* Auction pits strategic buyers against buyout firms
* Deal would rank 3rd in Australia M&A this year
* Other suitors include Blackstone, Carlyle, Inmarsat and
By Stephen Aldred and Jackie Range
HONG KONG/SYDNEY, June 17 France's Eutelsat
Communications SA and U.S. private equity firm KKR & Co are
among the suitors to place first-round bids for Singapore
Telecommunications Ltd's Australian satellite unit, a
person with direct knowledge of the matter said.
SingTel, Southeast Asia's largest telecom operator, values
the satellite business of its Australian unit Optus at more than
A$2 billion ($1.9 billion), and has put it on sale as it battles
tepid growth in its key markets of Singapore and Australia.
Britain's Inmarsat, Blackstone Group and
Carlyle Group are among the other suitors to submit bids
ahead of the Friday deadline, the person told Reuters.
The deal pits strategic bidders against buyout firms in
Australia's third-biggest M&A deal this year, according to
Thomson Reuters data.
SingTel, controlled by Singapore state investor Temasek
Holdings, sent financial information to bidders in May
after announcing a strategic review of the business in March.
Optus sells TV, telephony and broadband services to more than 2
million subscribers in Australia and New Zealand.
In terms of Australia M&A activity this year, the deal ranks
behind the acquisition of Port Botany and Port Kembla by
Industry Funds Management, and the sale of stakes in Australia
power companies to State Grid Corp of China,
according to Thomson Reuters data.
Funds raised from the sale would help SingTel plough cash
into faster-growing businesses.
Other bidders to express interest include, Asia Satellite
Telecommunications Holdings Ltd, Intelsat, Sky
Perfect Jsat Holdings Inc, Australia's NewSat Ltd
and SES, the source said.
Blackstone, Carlyle, KKR, Intelsat, SES and SingTel declined
comment. Eutelsat, Inmarsat, AsiaSat, JSat and NewSat
did not reply to emails seeking comments. The source declined to
be identified as the sale process is confidential.

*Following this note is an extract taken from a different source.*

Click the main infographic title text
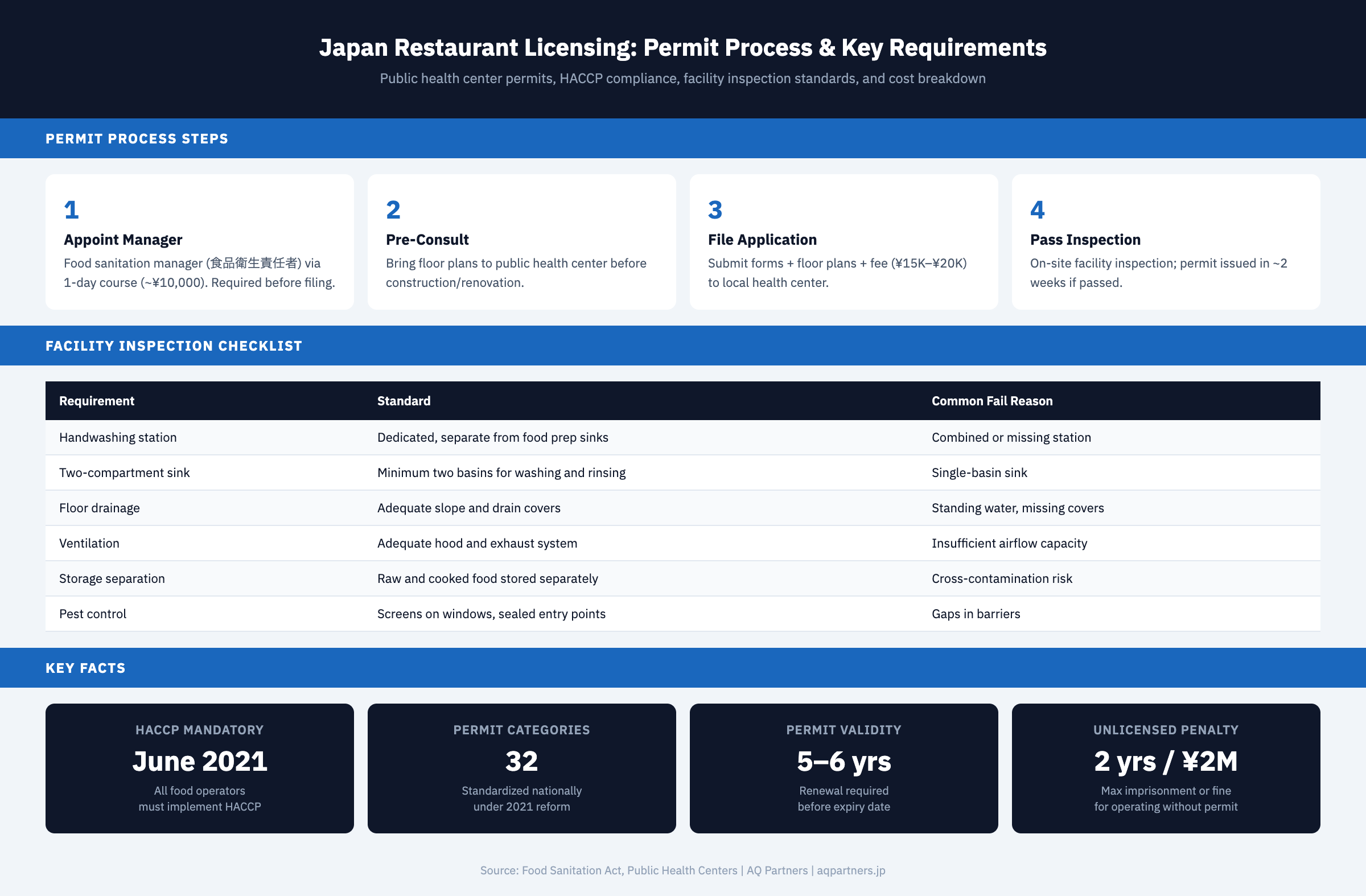This screenshot has width=1366, height=896. pos(683,48)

The suitors are attracted to the steady cashflow generated
by the business as well as the low capital expenditure required,
sources previously told Reuters.
Companies with satellite operating or communications
businesses, like Eutelsat and Inmarsat, are expected to make a
stronger case as buyers, because synergies with their existing
operations mean they can pay more.
However, private equity bids could receive a boost from debt
funding from the United States made available by SingTel
advisers Credit Suisse Group and Morgan Stanley
. The two banks are providing a loan of around A$1.7
billion that buyers can use for the acquisition.
Optus Satellite operates five satellites, with another,
Optus 10, scheduled for launch in 2013. SingTel acquired the
satellite arm when it bought Optus in 2001 for $14 billion.